Policy elements and Creating records
We place high value on our company’s records. By storing information, we are able to:
• Make better decisions for Learners.
• Support our day-to-day operations for Learner assessments.
• Evaluate our operations and employee productivity over time.
• Develop plans to improve and grow the company.
What records do employees need to create?
Creating and storing certain types of records are mandatory. Employees should keep records that:
• Are mandated by law and Quality assurance groups.
• Indicate internal or external changes that affect our operations, employees, partners or Learners.
• Include decisions, reports, data and activities that are important to Learners and our business.
• Detail and communication with regulatory bodies or the public
Employees, teams and departments may keep other records if they decide they’re useful to their jobs.
We have a few general guidelines for creating records. Employees should:
• Ensure that information is accurate and complete.
• Store records only on our secure server.
• Name, categorize and share records properly.
Employees should also check records electronic systems automatically generate to ensure their accuracy and proper storage.
Authorization
Records may have different levels of authorization that limit their accessibility. The authorization level is usually determined by those who create the records.
• [Employment records]
• [Learner records, medical evidence, funding letters, pre assessment information]
• [Customer/ vendor/ partner/ job applicant information and contracts]
Access to those records is restricted to employees who directly manage that information. Other types of records, like company performance metrics and internal policies, may be accessible by all permanent employees. Employees must not disclose records to people outside of our company, unless authorized.
Our data protection policies always apply to all relevant records.
Retaining records
Our employees must protect our records, whether marked as confidential or not.
Physical records
Printed records must be stored safely in filing cabinets or closed offices. Important, confidential files mustn’t be left in open office areas.
When employees need to carry physical records out of our offices, they must prevent them from being damaged, lost or stolen. We advise our employees to avoid relocating records as much as possible.
Electronic records
Electronic records will be protected by passwords, firewalls and SSL Data transferring security (both locally and in the cloud.)
Employees are responsible for keeping these records intact. For example, if an employee shares a Google spreadsheet, they must decide whether to give colleagues permission to edit, view or comment. Employees should not grant editing privileges unless necessary.
Also, when employees access electronic, confidential records outside of our offices, they should ensure that both their devices and networks are secure. They should not leave their screens and devices unattended while logged in to our company’s accounts.
Data retention period
As a general rule, we will keep all records for a minimum of six years. Also, the following records must be preserved indefinitely:
• [Learner records]
• [Internal policies]
• [Financial statements and annual reports]

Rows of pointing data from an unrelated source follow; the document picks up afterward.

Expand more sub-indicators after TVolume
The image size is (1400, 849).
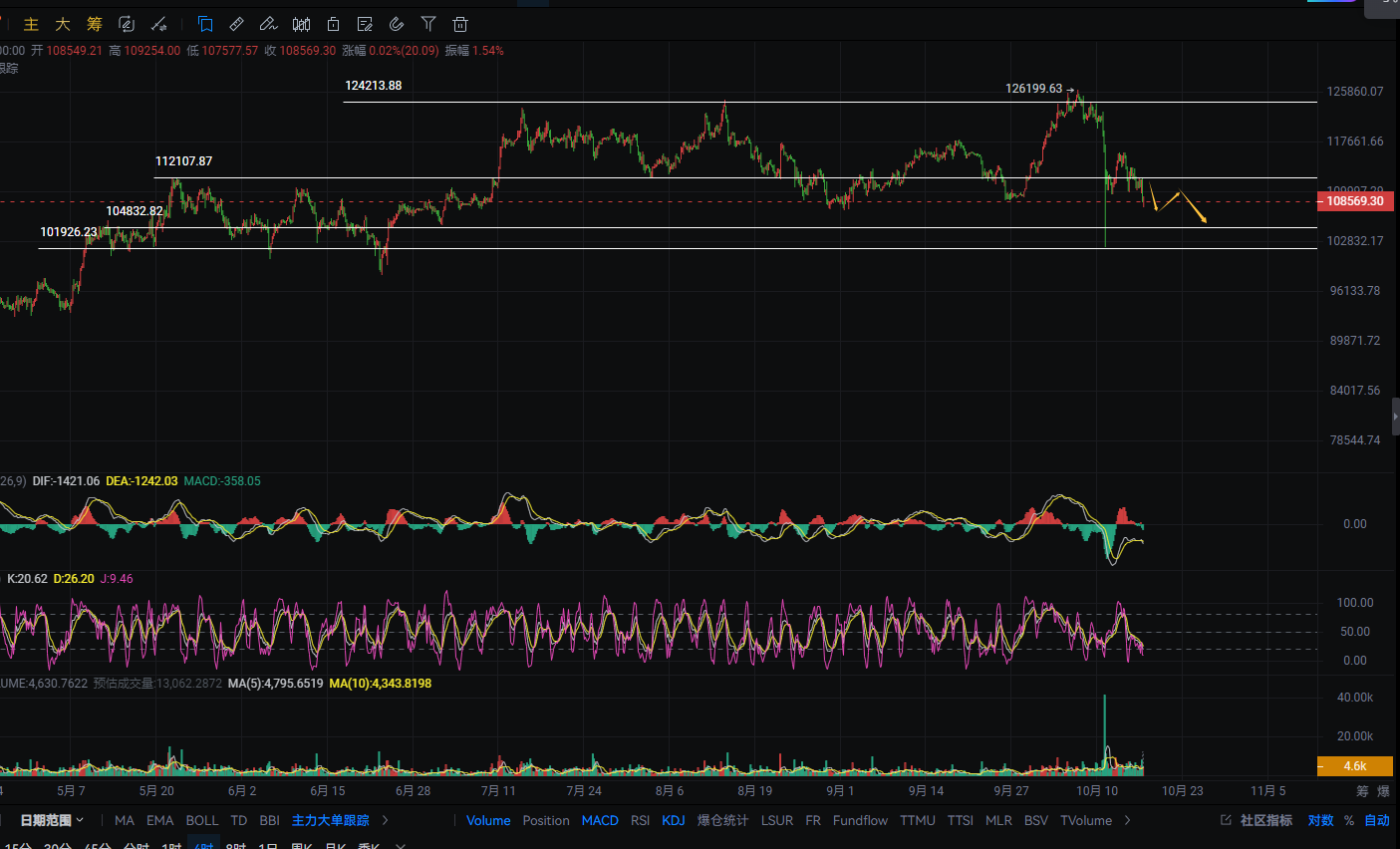click(x=1128, y=820)
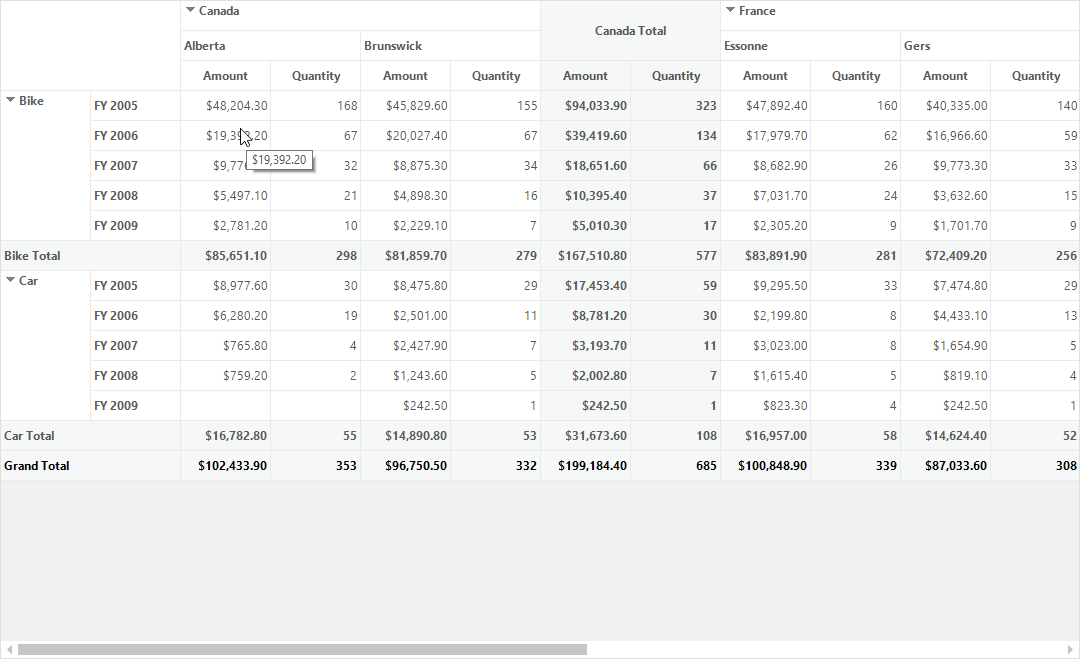Select Grand Total Essonne amount $100,848.90
1080x659 pixels.
[765, 466]
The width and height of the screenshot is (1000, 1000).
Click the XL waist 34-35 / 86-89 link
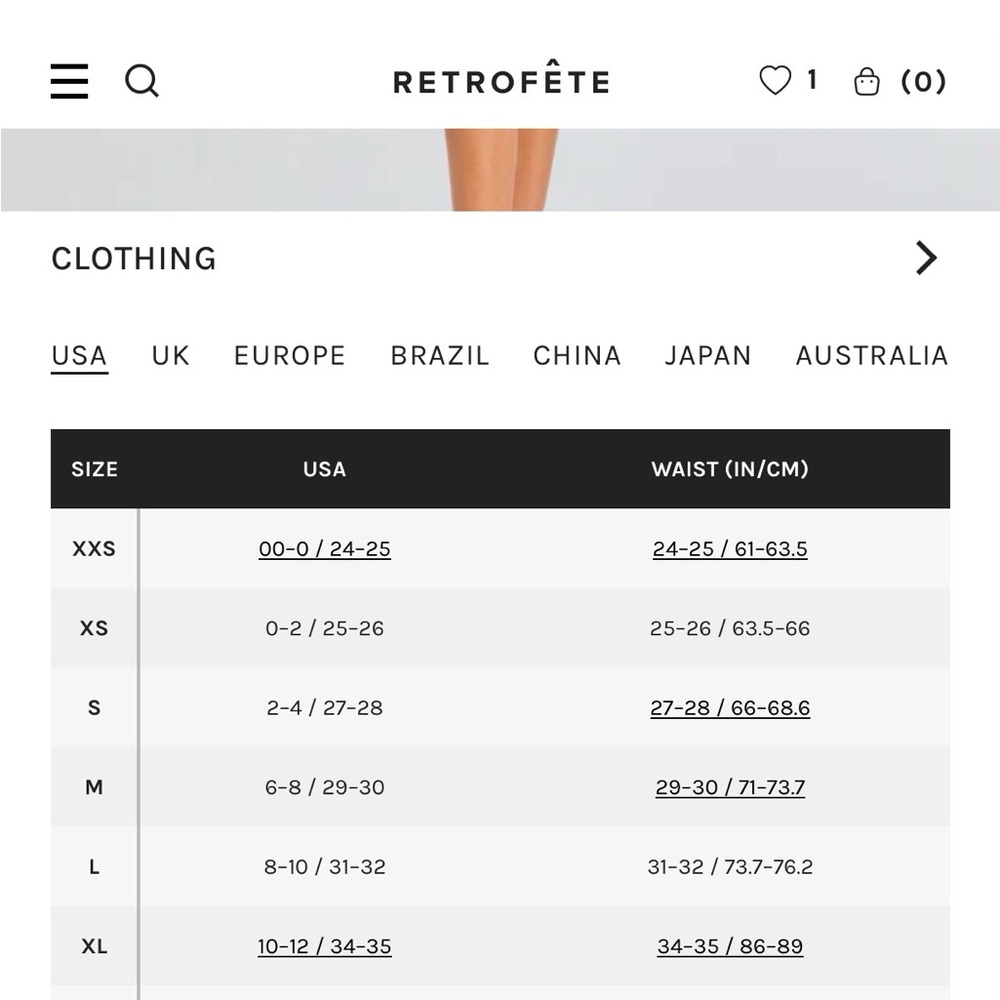point(730,946)
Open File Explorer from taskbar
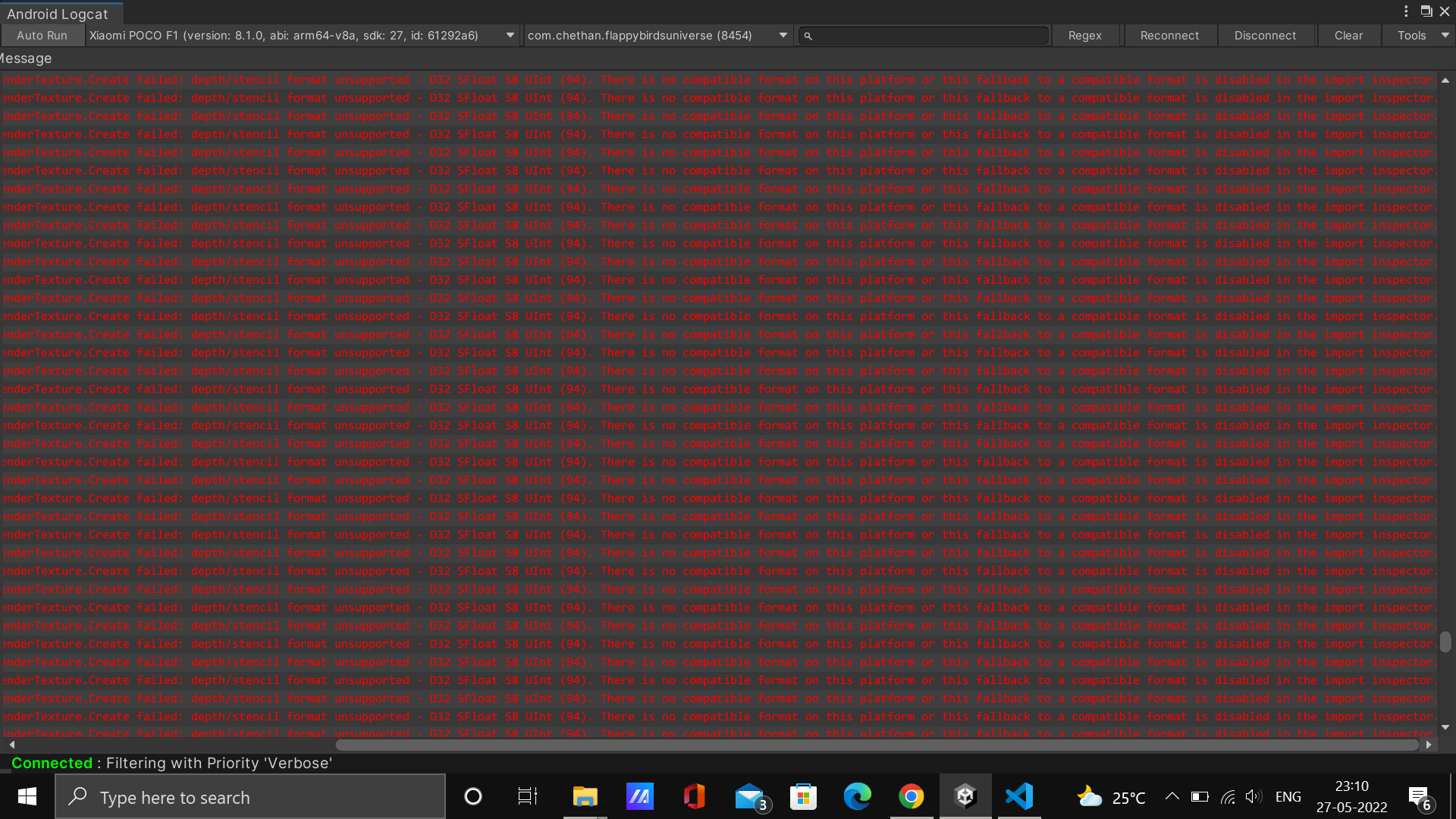The height and width of the screenshot is (819, 1456). tap(585, 797)
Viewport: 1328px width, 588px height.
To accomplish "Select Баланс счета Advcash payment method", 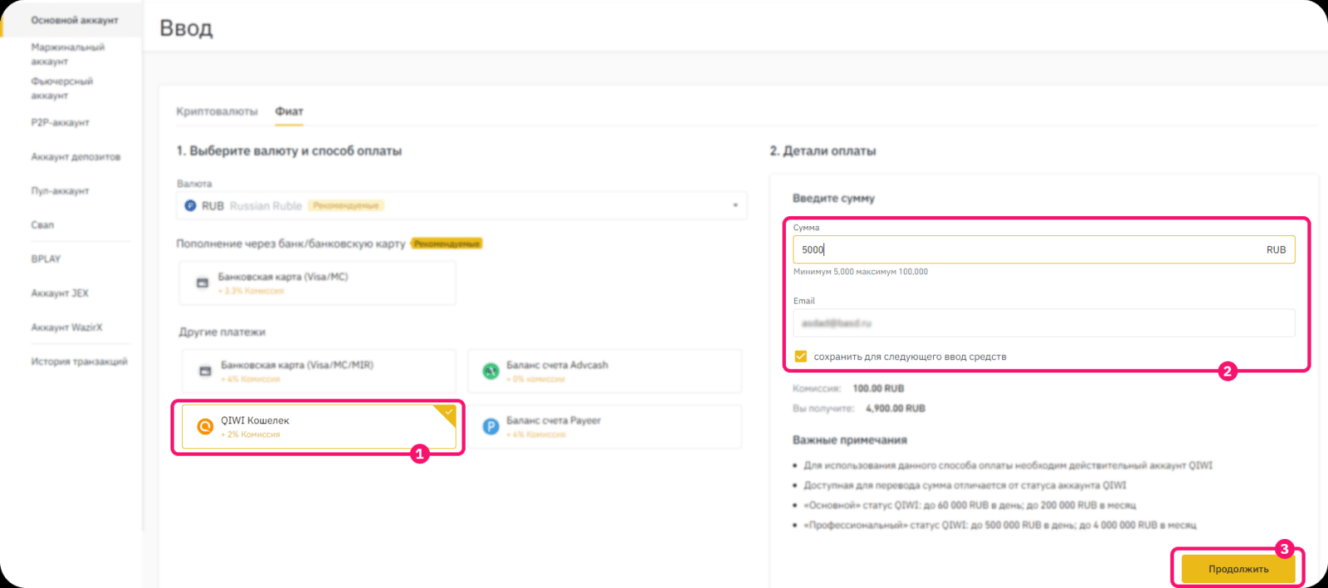I will coord(604,371).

• [Results of audits and legal investigations]
Discarding records
After the data retention period has passed, authorized employees may choose to discard records for a specific reason. They will usually do this either by shredding physical documents or deleting data from a database via Z delete lvl 10 deletion software. Printed copies of electronic files should be shredded, too.
Records may also be discarded upon request from a stakeholder. For example, a customer or partner may ask us to delete their information from our databases. In this case, centre managers should authorize employees to discard relevant records.
We expect our employees to always respect our confidentiality policy. When files need to be discarded, employees must NOT create copies or store information on their devices. This may constitute a security breach and warrant disciplinary action.